Starting at the line that contains "This screenshot has height=225, width=212.", set down each line exactly until the records end, keeping both ends and adding nothing.

[[ RECORDS SUPPLIED open ]]

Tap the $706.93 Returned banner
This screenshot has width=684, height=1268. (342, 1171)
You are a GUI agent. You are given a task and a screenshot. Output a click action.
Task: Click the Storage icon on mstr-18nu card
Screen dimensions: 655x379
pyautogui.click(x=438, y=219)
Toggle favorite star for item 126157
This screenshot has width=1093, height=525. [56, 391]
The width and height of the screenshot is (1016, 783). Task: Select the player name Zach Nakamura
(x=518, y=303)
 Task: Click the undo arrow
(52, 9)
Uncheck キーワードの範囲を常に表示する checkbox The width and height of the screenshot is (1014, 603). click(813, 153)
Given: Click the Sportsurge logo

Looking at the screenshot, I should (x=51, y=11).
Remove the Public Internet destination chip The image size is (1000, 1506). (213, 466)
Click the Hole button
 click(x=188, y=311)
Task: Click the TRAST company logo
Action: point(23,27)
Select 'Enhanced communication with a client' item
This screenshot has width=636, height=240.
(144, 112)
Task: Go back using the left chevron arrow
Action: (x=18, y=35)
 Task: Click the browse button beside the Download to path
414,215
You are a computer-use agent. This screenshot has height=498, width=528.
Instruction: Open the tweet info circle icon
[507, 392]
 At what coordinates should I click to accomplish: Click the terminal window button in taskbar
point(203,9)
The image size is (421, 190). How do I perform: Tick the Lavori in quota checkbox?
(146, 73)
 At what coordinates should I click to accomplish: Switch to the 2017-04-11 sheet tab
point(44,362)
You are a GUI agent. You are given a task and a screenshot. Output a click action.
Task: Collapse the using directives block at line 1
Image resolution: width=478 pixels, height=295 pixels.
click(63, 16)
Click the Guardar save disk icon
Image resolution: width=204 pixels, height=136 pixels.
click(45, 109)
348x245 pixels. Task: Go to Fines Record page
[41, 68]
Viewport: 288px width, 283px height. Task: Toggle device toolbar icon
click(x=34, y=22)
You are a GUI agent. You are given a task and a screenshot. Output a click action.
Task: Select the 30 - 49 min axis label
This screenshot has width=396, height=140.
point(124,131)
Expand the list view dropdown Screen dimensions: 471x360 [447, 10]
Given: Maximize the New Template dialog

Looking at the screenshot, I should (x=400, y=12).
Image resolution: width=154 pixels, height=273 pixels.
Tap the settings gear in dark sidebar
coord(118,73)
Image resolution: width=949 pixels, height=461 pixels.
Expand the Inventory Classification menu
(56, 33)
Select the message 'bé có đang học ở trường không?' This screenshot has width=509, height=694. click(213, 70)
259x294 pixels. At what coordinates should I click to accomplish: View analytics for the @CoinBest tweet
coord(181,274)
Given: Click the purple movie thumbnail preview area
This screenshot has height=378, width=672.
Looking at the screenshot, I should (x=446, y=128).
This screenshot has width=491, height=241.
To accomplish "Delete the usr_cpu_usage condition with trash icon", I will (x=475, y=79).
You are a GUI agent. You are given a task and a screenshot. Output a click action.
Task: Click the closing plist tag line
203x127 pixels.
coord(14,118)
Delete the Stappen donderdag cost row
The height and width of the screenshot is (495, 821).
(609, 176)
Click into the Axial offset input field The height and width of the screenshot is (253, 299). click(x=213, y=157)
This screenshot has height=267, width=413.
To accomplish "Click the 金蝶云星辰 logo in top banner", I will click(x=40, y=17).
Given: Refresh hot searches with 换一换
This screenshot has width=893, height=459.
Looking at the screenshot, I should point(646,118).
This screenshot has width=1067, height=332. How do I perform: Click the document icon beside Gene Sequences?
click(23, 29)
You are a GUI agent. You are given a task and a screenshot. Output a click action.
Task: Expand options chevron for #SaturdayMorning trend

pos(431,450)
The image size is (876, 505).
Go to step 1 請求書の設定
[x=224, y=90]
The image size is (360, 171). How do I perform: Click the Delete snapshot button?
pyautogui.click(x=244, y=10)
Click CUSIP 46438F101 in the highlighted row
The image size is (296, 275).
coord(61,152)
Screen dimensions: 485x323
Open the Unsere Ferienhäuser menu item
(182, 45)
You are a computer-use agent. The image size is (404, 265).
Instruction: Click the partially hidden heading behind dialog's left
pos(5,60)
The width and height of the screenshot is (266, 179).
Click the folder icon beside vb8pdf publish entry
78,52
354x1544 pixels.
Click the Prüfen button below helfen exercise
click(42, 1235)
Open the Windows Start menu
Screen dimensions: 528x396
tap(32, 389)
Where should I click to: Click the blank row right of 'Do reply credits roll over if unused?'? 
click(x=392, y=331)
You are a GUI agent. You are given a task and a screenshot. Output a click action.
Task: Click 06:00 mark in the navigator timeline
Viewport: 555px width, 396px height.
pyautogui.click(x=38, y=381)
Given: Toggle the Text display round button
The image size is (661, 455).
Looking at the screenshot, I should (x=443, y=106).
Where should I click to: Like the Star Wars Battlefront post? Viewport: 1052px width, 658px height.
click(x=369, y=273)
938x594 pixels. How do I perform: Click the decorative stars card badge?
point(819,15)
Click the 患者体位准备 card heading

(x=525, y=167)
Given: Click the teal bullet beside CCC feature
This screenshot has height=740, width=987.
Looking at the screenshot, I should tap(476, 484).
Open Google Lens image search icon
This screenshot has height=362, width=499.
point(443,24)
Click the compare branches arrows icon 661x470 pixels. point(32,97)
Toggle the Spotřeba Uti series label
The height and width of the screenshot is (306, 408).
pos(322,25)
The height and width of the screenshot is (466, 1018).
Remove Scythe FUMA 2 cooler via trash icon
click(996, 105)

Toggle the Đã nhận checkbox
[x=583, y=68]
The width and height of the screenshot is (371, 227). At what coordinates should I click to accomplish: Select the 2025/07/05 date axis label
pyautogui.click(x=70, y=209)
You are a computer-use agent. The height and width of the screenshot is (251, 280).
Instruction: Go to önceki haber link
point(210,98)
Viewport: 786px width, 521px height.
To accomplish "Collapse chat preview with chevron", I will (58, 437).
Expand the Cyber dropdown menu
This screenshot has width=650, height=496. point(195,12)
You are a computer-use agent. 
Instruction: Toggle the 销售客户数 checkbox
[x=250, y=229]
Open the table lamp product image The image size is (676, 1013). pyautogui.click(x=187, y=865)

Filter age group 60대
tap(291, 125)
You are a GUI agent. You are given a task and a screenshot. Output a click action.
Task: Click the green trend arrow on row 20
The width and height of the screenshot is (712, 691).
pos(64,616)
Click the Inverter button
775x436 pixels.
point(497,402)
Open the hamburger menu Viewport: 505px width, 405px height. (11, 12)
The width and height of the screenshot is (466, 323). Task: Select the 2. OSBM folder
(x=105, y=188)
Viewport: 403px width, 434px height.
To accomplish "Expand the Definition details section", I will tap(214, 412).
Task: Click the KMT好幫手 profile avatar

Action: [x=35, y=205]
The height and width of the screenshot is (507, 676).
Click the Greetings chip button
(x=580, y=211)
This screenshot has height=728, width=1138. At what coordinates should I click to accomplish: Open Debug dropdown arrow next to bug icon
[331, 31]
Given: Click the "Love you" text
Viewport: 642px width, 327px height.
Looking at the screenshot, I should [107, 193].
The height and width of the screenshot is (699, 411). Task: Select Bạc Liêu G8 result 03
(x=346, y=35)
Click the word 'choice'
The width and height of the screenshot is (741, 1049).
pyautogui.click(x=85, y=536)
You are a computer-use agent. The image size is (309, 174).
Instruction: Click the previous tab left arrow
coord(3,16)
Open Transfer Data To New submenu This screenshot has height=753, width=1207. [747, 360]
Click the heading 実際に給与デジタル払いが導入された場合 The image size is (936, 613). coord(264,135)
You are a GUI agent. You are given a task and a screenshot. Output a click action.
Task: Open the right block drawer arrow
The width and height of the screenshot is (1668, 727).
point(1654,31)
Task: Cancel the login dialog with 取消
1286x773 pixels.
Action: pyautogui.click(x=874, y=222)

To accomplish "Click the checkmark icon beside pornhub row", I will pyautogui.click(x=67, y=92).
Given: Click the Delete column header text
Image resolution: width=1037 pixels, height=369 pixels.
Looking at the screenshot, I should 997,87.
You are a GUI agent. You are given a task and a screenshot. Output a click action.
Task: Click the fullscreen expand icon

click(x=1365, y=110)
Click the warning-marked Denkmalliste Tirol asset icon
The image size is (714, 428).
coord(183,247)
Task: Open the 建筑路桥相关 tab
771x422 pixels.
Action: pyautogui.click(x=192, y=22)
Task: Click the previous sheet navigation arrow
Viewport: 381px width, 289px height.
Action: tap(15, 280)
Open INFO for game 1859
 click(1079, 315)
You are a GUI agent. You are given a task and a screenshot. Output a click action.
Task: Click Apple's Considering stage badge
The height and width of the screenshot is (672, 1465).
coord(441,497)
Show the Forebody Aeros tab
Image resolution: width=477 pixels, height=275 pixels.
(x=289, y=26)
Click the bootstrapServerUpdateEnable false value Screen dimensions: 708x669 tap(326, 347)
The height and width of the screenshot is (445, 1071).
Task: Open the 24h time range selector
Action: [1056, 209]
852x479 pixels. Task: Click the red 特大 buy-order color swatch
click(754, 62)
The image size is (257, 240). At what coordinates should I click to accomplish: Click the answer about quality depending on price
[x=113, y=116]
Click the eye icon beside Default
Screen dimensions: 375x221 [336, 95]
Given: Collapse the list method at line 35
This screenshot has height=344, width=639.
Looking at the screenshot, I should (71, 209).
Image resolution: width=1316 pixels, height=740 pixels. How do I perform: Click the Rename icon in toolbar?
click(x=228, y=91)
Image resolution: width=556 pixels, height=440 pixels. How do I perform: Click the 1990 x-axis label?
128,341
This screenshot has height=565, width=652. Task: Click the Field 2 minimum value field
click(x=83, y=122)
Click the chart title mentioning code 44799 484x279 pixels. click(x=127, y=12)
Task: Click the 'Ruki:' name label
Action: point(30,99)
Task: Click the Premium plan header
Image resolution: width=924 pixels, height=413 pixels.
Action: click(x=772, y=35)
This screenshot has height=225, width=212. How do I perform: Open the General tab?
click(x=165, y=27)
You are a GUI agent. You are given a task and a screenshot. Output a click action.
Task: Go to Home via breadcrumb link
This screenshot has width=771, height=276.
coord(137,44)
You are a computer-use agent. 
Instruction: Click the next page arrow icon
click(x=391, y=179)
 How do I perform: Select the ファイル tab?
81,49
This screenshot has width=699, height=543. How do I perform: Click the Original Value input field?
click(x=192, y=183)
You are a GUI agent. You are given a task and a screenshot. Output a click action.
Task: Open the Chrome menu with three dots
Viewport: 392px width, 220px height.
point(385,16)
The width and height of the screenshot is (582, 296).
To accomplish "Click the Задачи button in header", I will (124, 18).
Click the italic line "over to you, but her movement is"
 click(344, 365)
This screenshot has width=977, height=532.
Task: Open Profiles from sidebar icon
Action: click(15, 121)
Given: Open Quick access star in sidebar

[[ RECORDS SUPPLIED closed ]]

*RESPONSE*
This screenshot has height=225, width=212. How do I perform: Open the General tab?
click(x=165, y=27)
You are a GUI agent. You are given a task and a screenshot. Output a click action.
Task: Go to Home via breadcrumb link
This screenshot has width=771, height=276.
coord(137,44)
You are a computer-use agent. 
Instruction: Click the next page arrow icon
click(x=391, y=179)
 How do I perform: Select the ファイル tab?
81,49
This screenshot has width=699, height=543. How do I perform: Click the Original Value input field?
click(x=192, y=183)
You are a GUI agent. You are given a task and a screenshot. Output a click action.
Task: Open the Chrome menu with three dots
Viewport: 392px width, 220px height.
point(385,16)
The width and height of the screenshot is (582, 296).
To accomplish "Click the Задачи button in header", I will (124, 18).
Click the italic line "over to you, but her movement is"
 click(344, 365)
This screenshot has width=977, height=532.
Task: Open Profiles from sidebar icon
Action: click(15, 121)
Given: Open Quick access star in sidebar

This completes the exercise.